■ PASSAGE ■
****************************************
I would order the the significance of determining Strength of Conference something like this:
1) OOC P5 - 35% - you get the most data points from this, and most varied data points here.
2) Bowl Games - 30% - you get the 2nd most significant data points, supposedly the closest matched games.
3) Advanced Metrics - 20% - Advanced metrics, let the number crunches do what they do, this let's us know past Wins and Losses how strong certain results are. This year B1G had 5 bowl games determined by one score, ie really close games that could have gone a different way, don't get too big a head you played a competitive game.
4) Conference games - 10% - doesn't determine Strength of Conference vs Conference at all, but in conference pecking order to compare to other conferences pecking order. (IE we can see if a below average conference team beat an above average OOC team.)
5) OOC other - 5% - I think only significant when an upset occurs.
B1G East went 7-4 versus other P5, pretty impressive. They went 4-3 in OOC and 3-1 in bowls. IE bowls are significant, just not the biggest part.
OSU 3-1 (1-1 P5)
PSU 4-0 (2-0 P5)
MSU 3-1 (1-1 P5)
UM 3-1 (1-1 P5)
Rut 1-2 (0-1 P5)
Mary 2-1 (1-0 P5)
Ind 3-0 (1-0 P5)
****************************************
■ PROVIDED DATA ■
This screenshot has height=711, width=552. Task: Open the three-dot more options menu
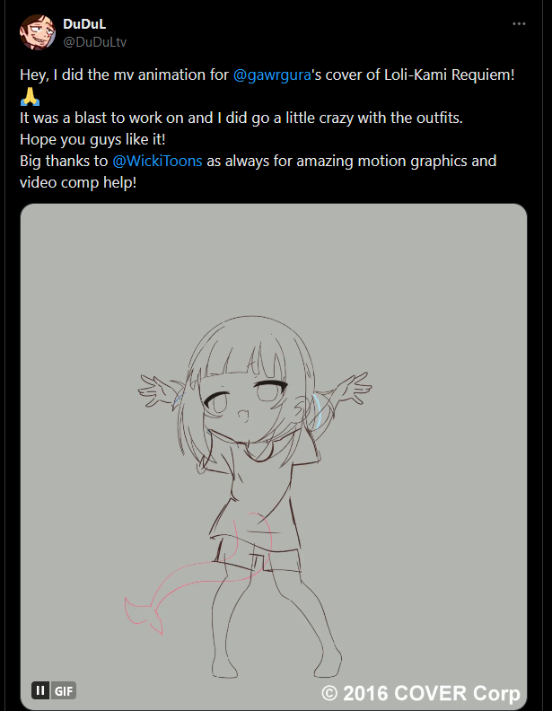(519, 23)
****************************************
■ DIRECTION A ■
Translate this sentence from the post on conference strength into Spanish: "They went 4-3 in OOC and 3-1 in bowls."
■ DIRECTION B ■
Return the part of the post on conference strength between "2) Bowl Games" and "average OOC team.)", inclusive, without changing a word.
■ DIRECTION C ■
Carry the post on conference strength forward from its final line.

■ WRITTEN REPLY A ■
Tuvieron un balance de 4-3 en OOC y de 3-1 en los bowls.

■ WRITTEN REPLY B ■
2) Bowl Games - 30% - you get the 2nd most significant data points, supposedly the closest matched games.
3) Advanced Metrics - 20% - Advanced metrics, let the number crunches do what they do, this let's us know past Wins and Losses how strong certain results are. This year B1G had 5 bowl games determined by one score, ie really close games that could have gone a different way, don't get too big a head you played a competitive game.
4) Conference games - 10% - doesn't determine Strength of Conference vs Conference at all, but in conference pecking order to compare to other conferences pecking order. (IE we can see if a below average conference team beat an above average OOC team.)

■ WRITTEN REPLY C ■
B1G West went 6-3 versus other P5, impressive. They went 2-3 in OOC and 4-0 in Bowls. The bowl games took the B1G west from below average versus P5 too impressive.
Wis 4-0 (1-0 P5)
NW 3-1 (1-1 P5)
Pur 3-1 (1-1 P5)
Iowa 4-0 (2-0 P5)
Neb 1-2 (0-1 P5)
Minn 3-0 (1-0 P5)
Ill 2-1 (0-0 P5)
Caveat, I understand for scheduling purposes some non-P5 schools count as P5, but I only counted Notre Dame here. Those other teams are popular enough to warrant P5 money but schedule they are not. While as Notre Dame plays 5 ACC, 2 P12, and B1G every year (ie a P5 schedule.)
In the grand scheme of things 20 data points are not enough to determine which conference is better than another, and 8 bowl games is definitely not enough. But we can with a wide enough brush start to paint a picture of how a conference is by looking at all of this in the right lens.